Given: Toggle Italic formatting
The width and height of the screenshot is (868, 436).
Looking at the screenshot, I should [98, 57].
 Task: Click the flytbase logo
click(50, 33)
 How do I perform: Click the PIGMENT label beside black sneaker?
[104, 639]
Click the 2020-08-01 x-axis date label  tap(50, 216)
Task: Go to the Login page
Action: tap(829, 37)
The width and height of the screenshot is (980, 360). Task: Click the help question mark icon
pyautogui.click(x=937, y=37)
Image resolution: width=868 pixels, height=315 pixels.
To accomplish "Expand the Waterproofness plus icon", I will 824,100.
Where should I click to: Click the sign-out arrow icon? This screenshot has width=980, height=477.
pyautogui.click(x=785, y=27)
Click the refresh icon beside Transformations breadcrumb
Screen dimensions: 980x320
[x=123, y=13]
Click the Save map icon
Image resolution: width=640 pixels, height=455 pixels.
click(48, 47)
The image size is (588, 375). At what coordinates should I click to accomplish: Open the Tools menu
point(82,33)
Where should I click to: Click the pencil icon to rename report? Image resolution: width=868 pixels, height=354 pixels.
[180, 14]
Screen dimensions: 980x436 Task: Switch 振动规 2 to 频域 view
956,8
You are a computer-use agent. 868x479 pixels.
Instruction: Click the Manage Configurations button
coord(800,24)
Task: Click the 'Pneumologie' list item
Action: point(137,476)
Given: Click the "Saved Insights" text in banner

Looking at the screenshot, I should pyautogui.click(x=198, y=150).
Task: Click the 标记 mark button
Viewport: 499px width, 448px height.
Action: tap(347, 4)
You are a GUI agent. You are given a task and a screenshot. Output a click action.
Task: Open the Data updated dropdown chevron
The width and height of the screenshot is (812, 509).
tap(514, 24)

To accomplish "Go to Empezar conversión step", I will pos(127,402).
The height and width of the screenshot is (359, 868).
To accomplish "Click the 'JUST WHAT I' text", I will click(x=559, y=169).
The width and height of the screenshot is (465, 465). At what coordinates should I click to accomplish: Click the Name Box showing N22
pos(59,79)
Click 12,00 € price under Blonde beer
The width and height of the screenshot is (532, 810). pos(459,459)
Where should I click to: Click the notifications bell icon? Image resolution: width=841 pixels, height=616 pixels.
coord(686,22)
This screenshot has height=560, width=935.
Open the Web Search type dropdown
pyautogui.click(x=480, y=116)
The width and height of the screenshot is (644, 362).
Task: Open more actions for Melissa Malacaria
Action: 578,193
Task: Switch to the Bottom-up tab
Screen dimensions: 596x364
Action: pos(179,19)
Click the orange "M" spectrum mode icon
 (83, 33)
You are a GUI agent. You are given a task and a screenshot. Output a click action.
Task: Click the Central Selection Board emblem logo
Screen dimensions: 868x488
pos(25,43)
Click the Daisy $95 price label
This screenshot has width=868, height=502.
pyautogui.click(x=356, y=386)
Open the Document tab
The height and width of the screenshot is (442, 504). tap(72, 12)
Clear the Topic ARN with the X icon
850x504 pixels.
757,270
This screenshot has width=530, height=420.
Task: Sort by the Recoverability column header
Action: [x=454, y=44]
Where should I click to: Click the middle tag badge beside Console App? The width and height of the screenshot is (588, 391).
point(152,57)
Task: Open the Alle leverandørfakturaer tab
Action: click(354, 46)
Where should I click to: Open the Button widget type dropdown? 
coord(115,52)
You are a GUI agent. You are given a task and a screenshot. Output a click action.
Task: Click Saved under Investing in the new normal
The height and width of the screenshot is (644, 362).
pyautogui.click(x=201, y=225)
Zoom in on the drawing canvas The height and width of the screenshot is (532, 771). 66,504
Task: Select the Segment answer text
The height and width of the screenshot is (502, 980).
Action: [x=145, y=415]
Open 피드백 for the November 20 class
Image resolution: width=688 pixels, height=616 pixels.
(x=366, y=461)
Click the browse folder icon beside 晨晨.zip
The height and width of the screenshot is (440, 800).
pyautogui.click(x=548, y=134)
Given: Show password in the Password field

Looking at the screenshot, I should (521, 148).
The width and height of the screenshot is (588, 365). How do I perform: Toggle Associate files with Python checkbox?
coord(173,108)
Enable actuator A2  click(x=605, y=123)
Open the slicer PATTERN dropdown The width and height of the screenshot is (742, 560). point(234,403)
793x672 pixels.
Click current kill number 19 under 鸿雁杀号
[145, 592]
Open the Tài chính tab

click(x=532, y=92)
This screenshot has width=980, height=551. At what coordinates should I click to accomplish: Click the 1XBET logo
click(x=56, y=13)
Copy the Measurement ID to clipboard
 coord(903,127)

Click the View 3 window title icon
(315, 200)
■ ■ ■ ■
PROBLEM DETAILS
In the records above, how many lines hold the string "will"? Respond with that number only.

ANSWER BOX
3